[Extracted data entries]

━━━━━━━━━━

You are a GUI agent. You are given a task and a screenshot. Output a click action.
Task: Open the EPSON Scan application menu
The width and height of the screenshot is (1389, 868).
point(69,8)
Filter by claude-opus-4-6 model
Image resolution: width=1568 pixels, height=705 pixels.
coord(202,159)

━━━━━━━━━━

:: Assignment ::
Your answer should consist of every entry, repeated exactly.

:: The completed task ::
You are a GUI agent. You are given a task and a screenshot. Output a click action.
Task: Open the EPSON Scan application menu
The width and height of the screenshot is (1389, 868).
point(69,8)
Filter by claude-opus-4-6 model
Image resolution: width=1568 pixels, height=705 pixels.
coord(202,159)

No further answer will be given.